Aussi, pour beaucoup de femmes salariées, l’arrivée d’un nouveau-né signifie « un départ en congé parental pour deux ans à deux ans et demi », rapporte Tarek El-Dabbagh, responsable RH du fabricant de lunettes Silhouette. La situation engendre pour les entreprises une perte de savoir-faire et un surcoût pour la recherche d’un ou une remplaçante. Alors, avec deux autres grosses firmes familiales de la région de Linz, Silhouette a lancé l’idée d’une solution de garde interentreprises. « Il y a vingt-cinq ans, nous avions un quota de places en crèche, mais ce n’est plus possible, tout est plein. Et puis, une seule entreprise n’a pas des besoins linéaires. S’associer fait sens pour garantir la fréquentation sur la durée et répartir les coûts », explique Tarek El-Dabbagh.

Un congé parental d’un an

L’idéal pour la firme, qui occupe 800 salariés à Linz, serait d’offrir la possibilité de revenir au bout d’un an et de répartir le travail avec les collègues pendant cette absence, afin de ne pas devoir embaucher. « Nous pourrons aussi intensifier l’utilisation de nos machines », poursuit le responsable de Silhouette, qui se targue d’être le dernier fabricant à produire en Europe.

L’initiative, nommée ÜKiB (überbetriebliche Kinderbetreuung), unique dans le pays, est dans l’air du temps. L’Autriche est déjà confrontée à un manque de main-d’œuvre dans certains secteurs et doit se préparer à un reflux de sa population active à partir de 2017. Dans une étude de 2012, le centre de recherches IBW, fondé par le patronat, tirait la sonnette d’alarme : sans réaction politique pour le contrer, le manque de main-d’œuvre constitue une menace pour la croissance de la prospère Autriche.

Aussi, entre immigration ciblée et réflexion sur le report de l’âge légal de la retraite, la petite république alpine, qui dispose du plus faible taux de chômage de la zone euro, essaye de maximiser son potentiel. Le taux d’emploi des femmes est de 70 %, c’est plus qu’en France, mais près d’une salariée sur deux est à temps partiel.
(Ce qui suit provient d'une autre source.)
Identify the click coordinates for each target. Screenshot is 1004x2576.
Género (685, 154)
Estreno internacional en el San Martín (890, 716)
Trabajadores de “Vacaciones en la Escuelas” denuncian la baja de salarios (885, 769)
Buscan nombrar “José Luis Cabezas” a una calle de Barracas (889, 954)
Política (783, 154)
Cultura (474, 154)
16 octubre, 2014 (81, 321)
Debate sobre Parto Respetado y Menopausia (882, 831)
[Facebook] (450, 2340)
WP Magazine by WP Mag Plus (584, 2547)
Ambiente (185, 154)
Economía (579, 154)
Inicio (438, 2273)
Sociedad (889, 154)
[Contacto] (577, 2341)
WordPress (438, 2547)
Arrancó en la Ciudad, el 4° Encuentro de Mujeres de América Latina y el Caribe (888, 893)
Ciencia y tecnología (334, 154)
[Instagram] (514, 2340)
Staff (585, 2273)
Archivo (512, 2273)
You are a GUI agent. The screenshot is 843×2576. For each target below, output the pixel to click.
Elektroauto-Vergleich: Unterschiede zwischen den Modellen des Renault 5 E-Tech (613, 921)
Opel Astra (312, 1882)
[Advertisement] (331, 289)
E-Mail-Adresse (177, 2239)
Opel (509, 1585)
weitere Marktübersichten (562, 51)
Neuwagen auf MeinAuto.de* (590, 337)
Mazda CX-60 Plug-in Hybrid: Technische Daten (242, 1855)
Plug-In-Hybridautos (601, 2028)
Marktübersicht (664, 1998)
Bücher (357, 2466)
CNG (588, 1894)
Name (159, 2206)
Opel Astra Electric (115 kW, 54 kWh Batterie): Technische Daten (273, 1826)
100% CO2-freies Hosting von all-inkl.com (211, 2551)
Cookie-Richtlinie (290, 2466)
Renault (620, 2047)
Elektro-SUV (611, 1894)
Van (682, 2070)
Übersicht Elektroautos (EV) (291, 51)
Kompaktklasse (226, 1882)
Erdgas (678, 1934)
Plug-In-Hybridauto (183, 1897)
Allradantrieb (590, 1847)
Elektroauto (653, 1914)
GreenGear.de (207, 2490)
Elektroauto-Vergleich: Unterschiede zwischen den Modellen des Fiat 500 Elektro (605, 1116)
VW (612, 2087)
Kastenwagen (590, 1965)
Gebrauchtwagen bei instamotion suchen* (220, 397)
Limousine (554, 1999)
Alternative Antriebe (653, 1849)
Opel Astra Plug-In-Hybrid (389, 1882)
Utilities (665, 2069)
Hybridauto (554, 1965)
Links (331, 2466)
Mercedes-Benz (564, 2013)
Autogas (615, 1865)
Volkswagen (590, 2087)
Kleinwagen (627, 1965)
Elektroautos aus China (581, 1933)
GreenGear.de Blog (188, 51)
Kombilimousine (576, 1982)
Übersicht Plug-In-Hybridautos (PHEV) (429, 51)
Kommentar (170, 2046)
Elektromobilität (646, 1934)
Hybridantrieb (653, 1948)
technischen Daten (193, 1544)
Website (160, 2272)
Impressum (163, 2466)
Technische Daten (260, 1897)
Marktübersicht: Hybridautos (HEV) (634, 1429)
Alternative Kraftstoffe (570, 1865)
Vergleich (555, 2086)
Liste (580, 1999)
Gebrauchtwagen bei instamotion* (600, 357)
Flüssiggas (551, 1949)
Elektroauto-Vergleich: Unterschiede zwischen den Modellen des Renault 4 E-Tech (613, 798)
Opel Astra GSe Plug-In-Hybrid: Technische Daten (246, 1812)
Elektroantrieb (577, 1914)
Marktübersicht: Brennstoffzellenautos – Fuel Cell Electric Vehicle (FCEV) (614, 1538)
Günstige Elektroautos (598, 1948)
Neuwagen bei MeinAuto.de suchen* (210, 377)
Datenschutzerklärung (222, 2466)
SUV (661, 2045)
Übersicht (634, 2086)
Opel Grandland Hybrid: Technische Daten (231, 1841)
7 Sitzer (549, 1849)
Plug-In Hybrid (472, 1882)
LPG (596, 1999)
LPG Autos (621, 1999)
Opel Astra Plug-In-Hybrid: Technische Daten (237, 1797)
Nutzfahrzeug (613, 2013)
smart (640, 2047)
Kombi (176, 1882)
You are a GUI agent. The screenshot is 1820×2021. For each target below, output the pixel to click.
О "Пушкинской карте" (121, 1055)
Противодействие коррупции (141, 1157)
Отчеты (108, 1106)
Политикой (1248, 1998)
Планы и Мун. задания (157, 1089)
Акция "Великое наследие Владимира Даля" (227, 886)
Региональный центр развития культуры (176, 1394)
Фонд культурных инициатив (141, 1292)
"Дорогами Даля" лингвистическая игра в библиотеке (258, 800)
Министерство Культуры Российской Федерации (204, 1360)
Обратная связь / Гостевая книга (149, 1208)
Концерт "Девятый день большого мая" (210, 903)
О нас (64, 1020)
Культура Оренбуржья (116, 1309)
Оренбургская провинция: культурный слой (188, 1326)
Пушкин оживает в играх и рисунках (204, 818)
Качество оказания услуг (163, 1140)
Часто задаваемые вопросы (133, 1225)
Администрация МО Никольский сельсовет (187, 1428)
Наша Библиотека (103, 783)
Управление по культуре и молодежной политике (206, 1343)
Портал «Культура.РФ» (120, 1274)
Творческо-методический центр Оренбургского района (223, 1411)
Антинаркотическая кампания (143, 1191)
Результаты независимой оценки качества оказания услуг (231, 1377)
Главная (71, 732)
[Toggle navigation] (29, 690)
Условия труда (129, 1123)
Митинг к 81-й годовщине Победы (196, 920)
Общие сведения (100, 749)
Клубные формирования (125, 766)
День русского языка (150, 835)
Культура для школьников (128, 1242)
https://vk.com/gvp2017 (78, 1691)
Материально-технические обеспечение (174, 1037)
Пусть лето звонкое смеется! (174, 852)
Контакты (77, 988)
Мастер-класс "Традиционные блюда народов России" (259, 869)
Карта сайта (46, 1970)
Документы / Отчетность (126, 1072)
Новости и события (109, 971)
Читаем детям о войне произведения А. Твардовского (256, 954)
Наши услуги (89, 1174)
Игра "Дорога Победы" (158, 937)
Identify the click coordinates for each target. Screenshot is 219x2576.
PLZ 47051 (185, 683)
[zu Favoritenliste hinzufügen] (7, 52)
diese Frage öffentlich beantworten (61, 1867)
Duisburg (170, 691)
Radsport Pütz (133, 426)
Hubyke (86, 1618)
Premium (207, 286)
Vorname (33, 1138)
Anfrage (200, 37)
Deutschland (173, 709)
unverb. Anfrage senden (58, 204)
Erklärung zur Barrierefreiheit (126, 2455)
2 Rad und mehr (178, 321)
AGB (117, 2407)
Cette caractéristique est la seconde variable sur laquelle le projet ÜKiB veut peser.

« Si nos collaboratrices savent leurs enfants entre de bonnes mains, elles seront prêtes à allonger les journées de travail et elles seront plus motivées », assure le directeur du fabricant de bonbons PEZ, Hans Bangelmeier. Dans cette entreprise, comme dans la branche production de Silhouette, près de 70 % des salariés sont des femmes.

Renforcer l’attractivité de l’entreprise

Mais l’idée a aussi séduit le concepteur de camions de pompier Rosenbauer, qui compte surtout des hommes parmi ses 1 200 salariés, à Linz. « De plus en plus de jeunes pères partent en congé parental. Et puis, il y a un besoin pour la période d’été, témoigne le responsable RH Andreas Berger. Les communes n’ont pas une offre de garde suffisante. » Comme chez les autres partenaires, il s’agit de renforcer l’attractivité de l’entreprise pour des embauches futures, en offrant des avantages supérieurs à la moyenne. « Le manque de main-d’œuvre ne nous touche pas encore, reconnaît le RRH. Mais nous nous préparons. »

La définition du concept de garde et la coordination du projet, qui devrait concerner une cinquantaine d’enfants au moins, sont assurées par une agence du gouvernement de la province de Haute-Autriche. « Nous nous dirigeons vers un dispositif complémentaire des offres existantes. Le plus important est la flexibilité », explique Andreas Geiblinger, un de ses responsables.

Un plan, qui devrait inclure une participation financière des parents, doit être présenté aux trois entreprises dans le courant de l’automne, pour un déploiement en 2014.